Montaigne et Jean-Jacques, et bien d’autres avant et après eux, ont jugé avec sévérité les femmes-auteurs, et particulièrement les femmes-poètes. Sous ce dernier rapport, Boileau, plus directement intéressé dans la cause, a renouvelé contre elles les accusations et les railleries de Juvénal, ce qui n’a pas empêché nombre de femmes d’écrire supérieurement en prose, et d’arriver à quelque célébrité en poésie. Nous disons célébrité faute d’un terme plus convenable, le mot gloire étant trop ambitieux pour caractériser des talents et des productions dont l’ensemble n’existe pas ou n’a même jamais existé. Des femmes poètes en effet (nous ne parlons que du passé), il n’y a pas d’œuvres proprement dites à recueillir, il n’y a que des fragments. Toutes ou presque toutes ont eu, dans leur vie, leur moment d’inspiration, ont fait leur bonne pièce, comme on dit ; les mieux douées, les plus habiles ont parfois retrouvé cet éclair ou l’ont prolongé, voilà tout. C’est ce tout qu’il ne faut pas dédaigner et que l’on peut offrir aux uns comme étude, aux autres comme récréation utile et charmante.

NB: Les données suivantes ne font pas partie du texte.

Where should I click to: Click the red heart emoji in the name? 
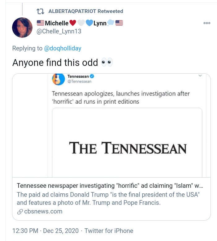tap(73, 23)
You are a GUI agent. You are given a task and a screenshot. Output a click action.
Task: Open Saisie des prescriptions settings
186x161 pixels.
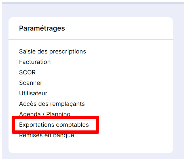point(52,51)
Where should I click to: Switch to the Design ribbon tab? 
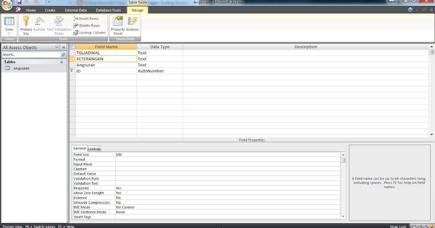click(137, 10)
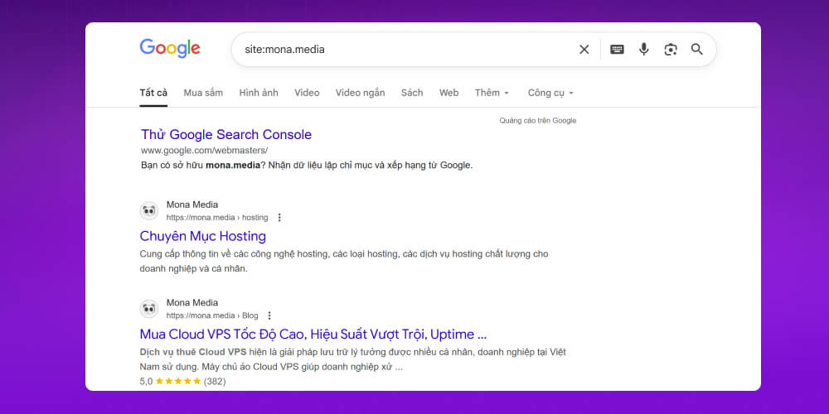This screenshot has height=414, width=829.
Task: Start voice search with microphone icon
Action: 643,50
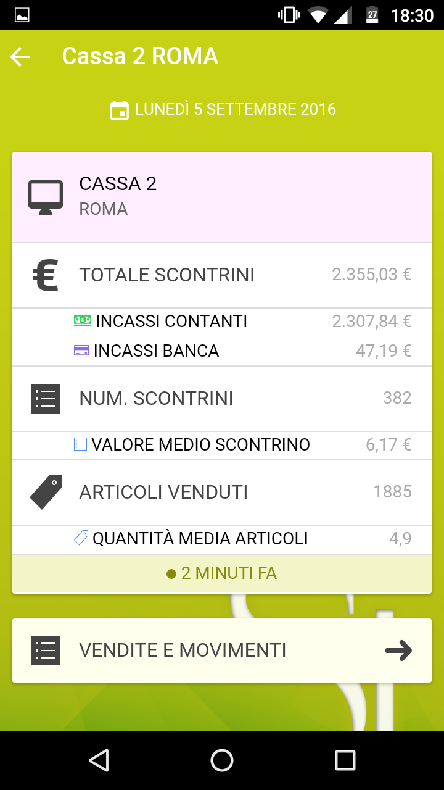This screenshot has width=444, height=790.
Task: Open Vendite e Movimenti via right arrow
Action: tap(398, 651)
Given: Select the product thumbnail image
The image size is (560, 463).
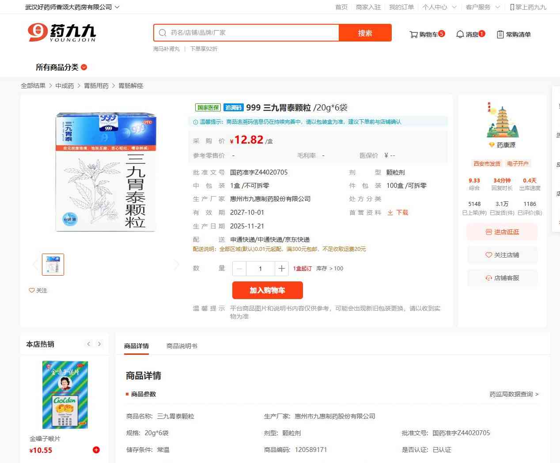Looking at the screenshot, I should 53,265.
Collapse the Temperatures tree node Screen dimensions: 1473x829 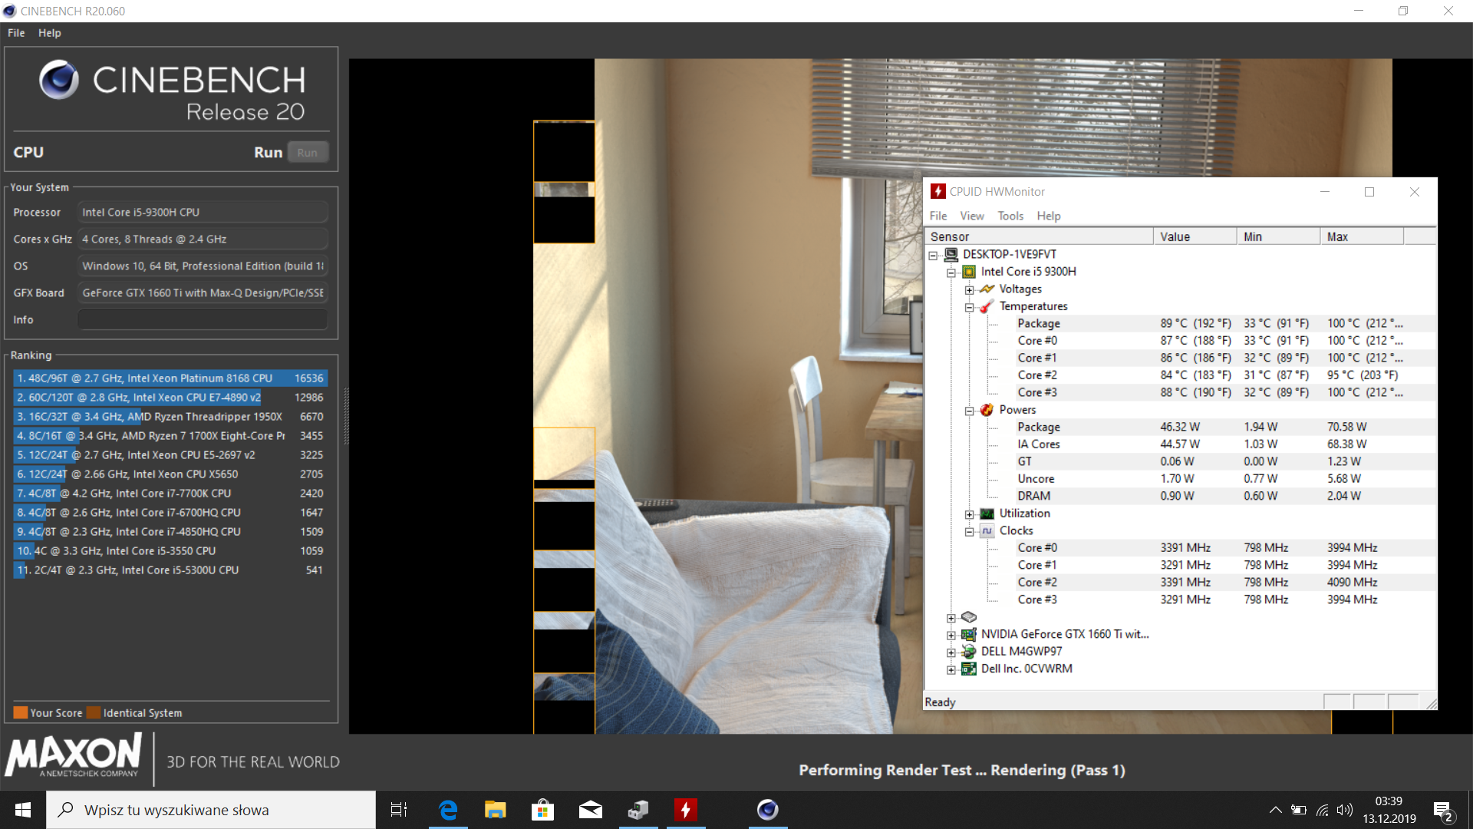coord(969,307)
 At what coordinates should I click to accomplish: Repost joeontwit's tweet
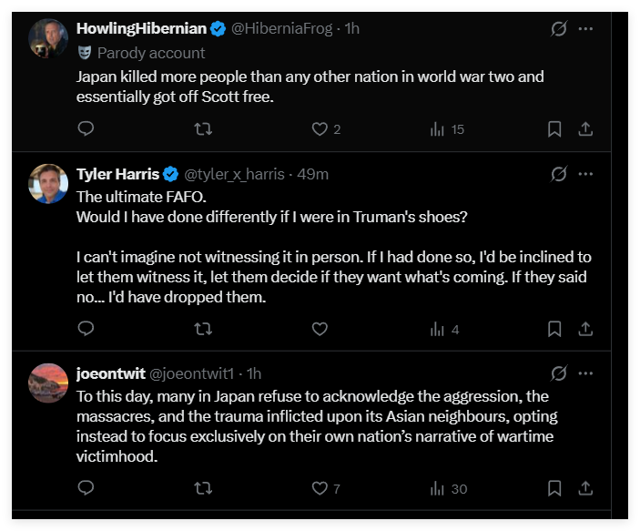[x=204, y=488]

Ce qu’on ne refusera pas sans doute à ce recueil, c’est sa variété ; ce qu’on pourrait être tenté d’y reprendre, c’est l’inégalité des œuvres. Il s’y trouve effectivement, à côté de pièces supérieures et exquises, d’autres morceaux moins remarquables ou même faibles. Cette imperfection, on ne saurait avec raison l’imputer à l’éditeur, elle tient à la nature même de la publication ; il faut le louer au contraire d’avoir su réunir et concentrer dans un cadre qui ne manque pas d’une certaine étendue, et dans un ordre clair et naturel, les morceaux d’élite dus aux femmes distinguées de toutes les époques. Il y a joint un glossaire indispensable pour la pleine intelligence des auteurs antérieurs au dix-septième siècle, et une courte notice biographique, au moyen de laquelle l’inspiration de chacun de ces auteurs se laisse entrevoir jusqu’à un certain point, soit par le caractère et la position personnelle, soit par la date de la venue.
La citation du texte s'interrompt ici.